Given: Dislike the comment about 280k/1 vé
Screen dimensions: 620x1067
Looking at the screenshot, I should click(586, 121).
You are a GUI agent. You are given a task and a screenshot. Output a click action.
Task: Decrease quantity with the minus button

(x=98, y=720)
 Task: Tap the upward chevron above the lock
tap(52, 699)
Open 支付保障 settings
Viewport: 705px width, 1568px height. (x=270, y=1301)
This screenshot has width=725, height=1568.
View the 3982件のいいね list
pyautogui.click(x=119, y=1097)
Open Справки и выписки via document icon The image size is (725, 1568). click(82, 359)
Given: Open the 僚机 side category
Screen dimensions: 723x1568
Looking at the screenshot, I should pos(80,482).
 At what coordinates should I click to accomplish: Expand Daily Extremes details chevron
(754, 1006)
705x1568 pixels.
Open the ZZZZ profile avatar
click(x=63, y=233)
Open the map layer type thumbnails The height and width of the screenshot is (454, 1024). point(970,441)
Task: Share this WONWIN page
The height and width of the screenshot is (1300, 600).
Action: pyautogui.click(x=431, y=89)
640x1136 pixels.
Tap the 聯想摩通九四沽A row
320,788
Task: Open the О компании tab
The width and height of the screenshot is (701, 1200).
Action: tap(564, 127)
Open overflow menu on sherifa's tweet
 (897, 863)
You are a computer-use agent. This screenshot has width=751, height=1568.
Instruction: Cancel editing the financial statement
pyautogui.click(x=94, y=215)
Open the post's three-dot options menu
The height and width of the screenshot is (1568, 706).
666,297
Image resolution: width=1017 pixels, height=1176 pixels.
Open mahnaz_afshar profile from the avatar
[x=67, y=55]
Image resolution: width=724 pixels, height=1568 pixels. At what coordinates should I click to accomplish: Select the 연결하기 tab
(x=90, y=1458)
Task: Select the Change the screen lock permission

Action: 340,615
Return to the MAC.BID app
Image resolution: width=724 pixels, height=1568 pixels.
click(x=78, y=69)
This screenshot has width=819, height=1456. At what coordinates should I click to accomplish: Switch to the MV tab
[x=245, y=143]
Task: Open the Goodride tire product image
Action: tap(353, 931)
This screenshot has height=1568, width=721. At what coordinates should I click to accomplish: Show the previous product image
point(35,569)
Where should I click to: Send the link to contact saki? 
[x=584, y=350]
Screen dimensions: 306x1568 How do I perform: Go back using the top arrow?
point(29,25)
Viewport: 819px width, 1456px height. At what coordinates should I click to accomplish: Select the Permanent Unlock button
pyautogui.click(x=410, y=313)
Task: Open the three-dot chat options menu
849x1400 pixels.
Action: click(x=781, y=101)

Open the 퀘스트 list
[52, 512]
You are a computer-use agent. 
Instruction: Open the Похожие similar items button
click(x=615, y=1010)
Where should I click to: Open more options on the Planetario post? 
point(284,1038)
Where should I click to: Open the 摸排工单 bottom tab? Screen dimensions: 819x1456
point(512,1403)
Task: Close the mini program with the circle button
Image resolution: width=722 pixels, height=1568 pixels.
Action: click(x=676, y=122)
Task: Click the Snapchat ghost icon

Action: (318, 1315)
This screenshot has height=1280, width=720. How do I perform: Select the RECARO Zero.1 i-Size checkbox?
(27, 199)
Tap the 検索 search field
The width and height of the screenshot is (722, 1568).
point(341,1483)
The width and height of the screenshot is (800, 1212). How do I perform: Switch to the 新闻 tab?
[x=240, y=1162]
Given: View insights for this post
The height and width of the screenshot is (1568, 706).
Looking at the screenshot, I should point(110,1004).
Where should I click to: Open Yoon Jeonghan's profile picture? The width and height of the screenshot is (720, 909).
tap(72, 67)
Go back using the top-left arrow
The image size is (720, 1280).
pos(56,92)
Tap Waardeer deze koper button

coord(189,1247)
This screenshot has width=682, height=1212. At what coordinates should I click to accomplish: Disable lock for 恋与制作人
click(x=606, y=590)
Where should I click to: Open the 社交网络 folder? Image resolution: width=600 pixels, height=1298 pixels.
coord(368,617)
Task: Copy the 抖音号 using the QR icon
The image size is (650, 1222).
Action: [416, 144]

Exercise aim = Rewrite the data from its first line through the line containing "Viewport: 705px width, 1568px", changing "upward chevron" to "up arrow" and leaving everything else as it is.

Worked answer =
Given: Dislike the comment about 280k/1 vé
Screen dimensions: 620x1067
Looking at the screenshot, I should click(586, 121).
You are a GUI agent. You are given a task and a screenshot. Output a click action.
Task: Decrease quantity with the minus button

(x=98, y=720)
 Task: Tap the up arrow above the lock
tap(52, 699)
Open 支付保障 settings
Viewport: 705px width, 1568px height. (x=270, y=1301)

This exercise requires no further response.